Ich lass in einer Zeitschrift, dass die großen Erfolgsgeschichten des Internet mit „geschlossenen Gesellschaften“ zu tun haben. Beispiele dafür sind die App-Stores, die Shopping-Clubs und die z.B. für Google “verschlossene” Facebook-Welt. Wenn das so ist – wie können Sie damit arbeiten?

Hier finden Sie die Antwort.

Wer auf Google fixiert ist, sieht das Internet noch als einen großen, unübersichtlichen Raum, quasi eine unkartierte Stadt. Aber über dieses Stadium sind die meisten längst hinaus. Sie haben ihre wichtigen Punkte längst geflaggt. Das sichere Territorium, von dem aus sie sich gezielt auf die Suche machen.

Wie werden Sie selbst so ein Referenzpunkt?

Es genügt nicht mehr, einfach nur guten „Content“ zu bieten. Wir haben nicht zu wenig Inhalte, sondern zu viel. Deswegen kann ein besserer Weg sein, eine Liste zusammenzustellen.

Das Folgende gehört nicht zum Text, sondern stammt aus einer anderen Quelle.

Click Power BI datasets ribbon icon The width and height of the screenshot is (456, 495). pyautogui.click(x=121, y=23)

Ein Beispiel: Sie verkaufen Sicherheitsprodukte. In diesem Markt gibt es eine Vielzahl von Publikationen und Newsfeeds, die längst alle möglichen rechtlichen Aspekte abbilden. Noch mehr Content wäre nur etwas mehr Rauschen im Wald.

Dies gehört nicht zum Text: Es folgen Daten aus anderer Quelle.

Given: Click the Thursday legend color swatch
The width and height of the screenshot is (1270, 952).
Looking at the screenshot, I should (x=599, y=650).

Rufen Sie stattdessen dazu via Twitter dazu auf, Fotos von Gefahrstellen in einer Region, in einem bestimmten Arbeitsumfeld (vom Büro über die Küche, das Lager bis zur Toilette) oder einer bestimmten Produkt-Klasse (zum Beispiel Ladenbau-Regale) zu schicken. Lassen Sie dann die Gefahrstellen von allen, die sich beteiligt haben, ranken. Als nächstes können Sie nach Ideen zur Vermeidung fragen.

Eigener Content? Nicht wirklich. Dennoch werden Sie Referenzpunkt in Sachen Gefahrenvermeidung. Und zwar gerade deshalb, weil Sie nicht einfach in den Wald rufen, sondern das Nischen-Wissen der anderen stimulieren. Machen Sie eine Facebook-Gruppe daraus – sogar im B2B-Umfeld ist dieses Netzwerk aufgrund seiner Funktionalitäten wichtiger für Sie als XING oder LinkedIn, sofern Sie so agieren.

Eine Liste verspricht Ordnung und Struktur. Gerade das macht sie in der Informationsflut so begehrt. Für Sie kann es der Hebel sein, um eine Nischen-Community aufzubauen.

Über den Autor:

Martin Groß-Albenhausen ist Chefredakteur und Herausgeber des renommierten Branchenmagazins “Der Versandhausberater” und einer der führenden Experten für Versandhandel, Direktmarketing und e-Commerce. Der Versandhausberater informiert seit 1961 Woche für Woche über aktuelle Trends und Entwicklungen im Versandhandel in Deutschland. .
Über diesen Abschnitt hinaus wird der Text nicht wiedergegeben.